Mark Taylor
Taylor: "Our SQL Azure service replicates your database three times"

Q&A: Mark Taylor – Microsoft UK developer and platform director

Could the unveiling of Microsoft's Azure cloud compute services tempt firms needing to run Windows applications inexpensively?

Written by Dave Bailey

There has been much talk about the potential for enterprise cloud computing services. Now, with the launch of Microsoft's Azure cloud compute platform, IT leaders have one of the industry's heavyweights promising to deliver an enterprise-class platform. Is this the moment cloud computing comes of age?

Computing talked to Microsoft UK developer and platform evangelism director Mark Taylor about how Azure services are delivered and the advantages firms would gain by rolling out applications on Azure.

Computing: Could you cope if the demand for Azure cloud compute services became massive?
Mark Taylor: We have a datacentre in Dublin with an area of 500,000 square feet.

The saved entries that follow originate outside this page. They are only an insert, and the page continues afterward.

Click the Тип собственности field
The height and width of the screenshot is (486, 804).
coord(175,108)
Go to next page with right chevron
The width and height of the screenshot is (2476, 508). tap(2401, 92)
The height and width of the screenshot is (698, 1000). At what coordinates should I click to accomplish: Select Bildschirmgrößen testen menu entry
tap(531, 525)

Parts of it look like a Tesco's loading bay, because this datacentre has "Generation 4" capabilities, which means containerisation. This allows us to plug in a substantial amount of power in quite a modular way. So we're hedging our bets that we can cope with demand, and we can scale in a way that we don't have to break new turf and construct new buildings.

What do you think are the biggest problems for large companies moving to a cloud compute platform?
I think it's primarily around security – in all its forms, so whether that's trusting a third party, whether they have a regulatory requirement and what their infrastructure looks like today. Business will use the elastic capabilities of the cloud for specific instances, for instance to open a new channel to market or to do something around an event as opposed to their day-to-day business.

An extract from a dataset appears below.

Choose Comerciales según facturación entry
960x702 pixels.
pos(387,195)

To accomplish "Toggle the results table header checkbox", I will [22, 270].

Could you see significant take-up by companies?
Over time, as enterprise trust in the environment increases, and firms see the benefits of linking their in-site and internal firewall to the cloud, I think there will be a greater evolution towards it. The concept of the cloud is not just "This is a public thing that's out there", you can offer an inside-the-firewall cloud-type service, or something that straddles the two. It's evolutionary, and we don't expect too many companies to up their computing environments and put them into the cloud any time soon.

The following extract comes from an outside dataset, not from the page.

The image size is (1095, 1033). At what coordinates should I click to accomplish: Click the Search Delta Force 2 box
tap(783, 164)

We have a project called Geneva which allows firms to connect [cloud services] to their Active Directory systems. So as you traverse your firewall, you can use the same domain authorisation to connect to services sitting inside your firewall which could be shared with cloud services. So you don't have to build new infrastructure to connect internally out to cloud services.

How will Azure services guarantee high availability?
Currently, there is a number of datacentres in North America – there's one in the North West, one in the mid-West and one in the South – so they're geographically spread, and as far as Europe is concerned, we have Dublin.

One of the interesting things is that the obvious way to implement high reliability is with hot standbys, which is pretty expensive to do, and we look for other ways for creating a high degree of reliability. For instance, if you use the SQL Azure service, it creates three copies of your database, so you can create some resilience at the application level if you get a corruption or data loss.

Then there's how we work within the datacentre environment, such as how we ensure the power is uninterruptible and how we ensure the correct service levels. How you purpose-up and purpose-down hardware applies a greater degree of reliability without having to have a hot standby.

That's intra-datacentre availability – what about inter-datacentre availability?
This is going to be the challenge – you can build the most fantastic infrastructure, both inside and outside your firewall, but there's the connectivity in between, and that's an issue we can't resolve because we don't own it.

It's about how we can best work with the customer to ensure that the network infrastructure they use is optimal for their needs. There are lots of services we have to help, for example Smooth Stream [an Internet Information Services (IIS) media service enabling adaptive streaming to Silverlight clients over HTTP]. We have agreements with global web services vendor Akamai, and content delivery specialists LimeLight, and lots of edge networking capabilities. All these can give you the right service level no matter what end of the network you're at, which takes account of the fact that you don't own every mile between your datacentre and the cloud.

Remember: when you specify that your services need to run in a specific location, they will stay in that location.